Pan et al. report that fluconazole has the broadest (0.125-32 μg/mL) and the highest MIC value, and lowest activity (MIC90 = 4 μg/mL) against C. neoformans compared to other azoles like intraconazole, voriconazole, posaconazole, and isavuconazole. These new generation triazoles may become an important therapeutic choice to currently used anti-fungals [25].

This study still has several limitations. It is a single center study. Differences in fluconazole-susceptibility rates may exist owing to geographical variations. The retrospective use of patient medical record usually means that some data are missing or misclassified and not all of the patients have been checked for HIV. The number of patients or duration of azole exposure may be underestimated. In addition, drug exposure has not been quantified definitely. These factors may yield more conservative results. This 12-years longitudinal study continuously investigates the susceptibility of C. neoformans against fluconazole.
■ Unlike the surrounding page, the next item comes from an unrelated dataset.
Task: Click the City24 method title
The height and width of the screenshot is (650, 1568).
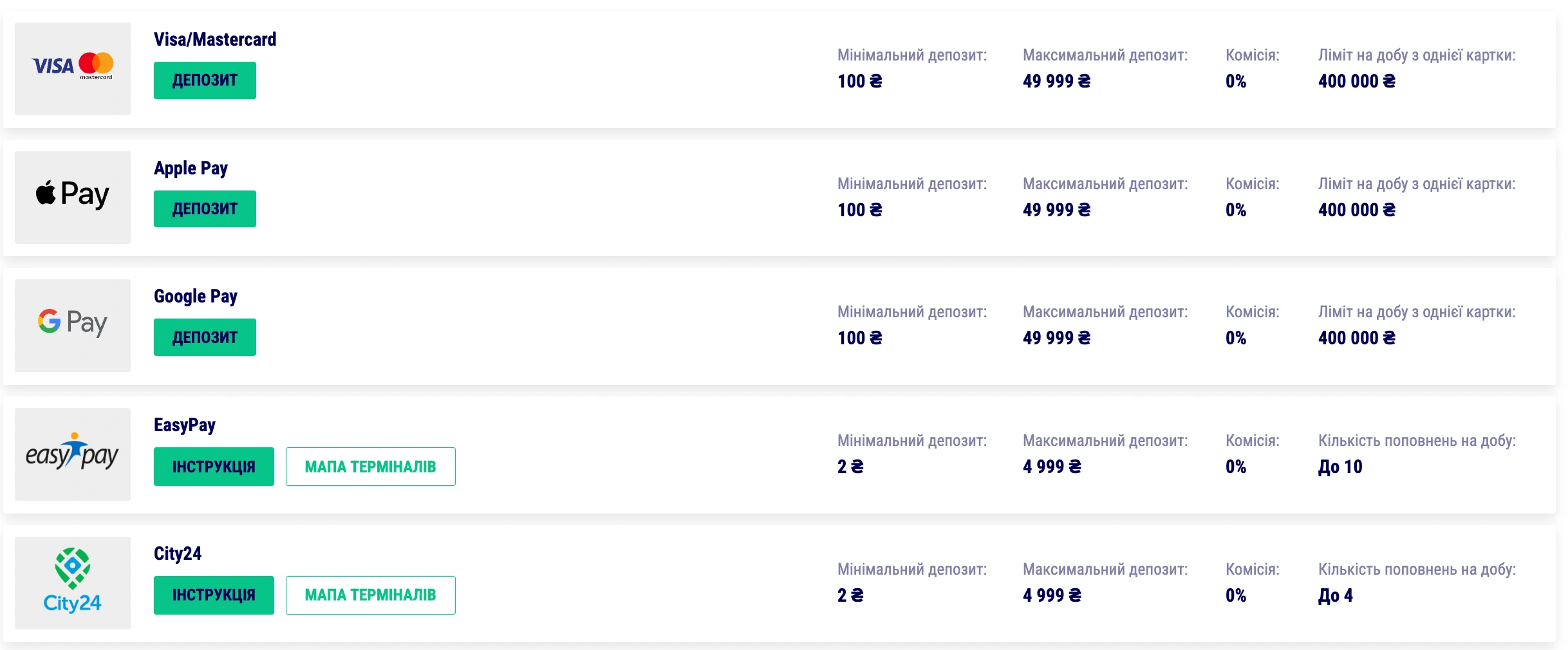Action: click(x=178, y=553)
In the last two years, there has been increasing fluconazole non-susceptibility. The possibility of a clonal phenomenon associated with fluconazole non-susceptibility is doubtful. However, all patients with invasive cryptococcosis have been diagnosed sporadically for the study period (2001–2012). There is no relationship to admission date and inhabited area among these patients. Further studies with genotyping by pulsed field gel electrophoresis and mating type are needed. Nevertheless, the results here serve to remind clinicians that primary resistance to fluconazole of C. neoformans may not be persistently low.

Conclusions

This study reveals that the fluconazole non-susceptibility of C. neoformans has increased in the last two years of this 12-year longitudinal study. Continuous and large-scale anti-fungal susceptibility tests for C. neoformans are necessary to confirm this trend.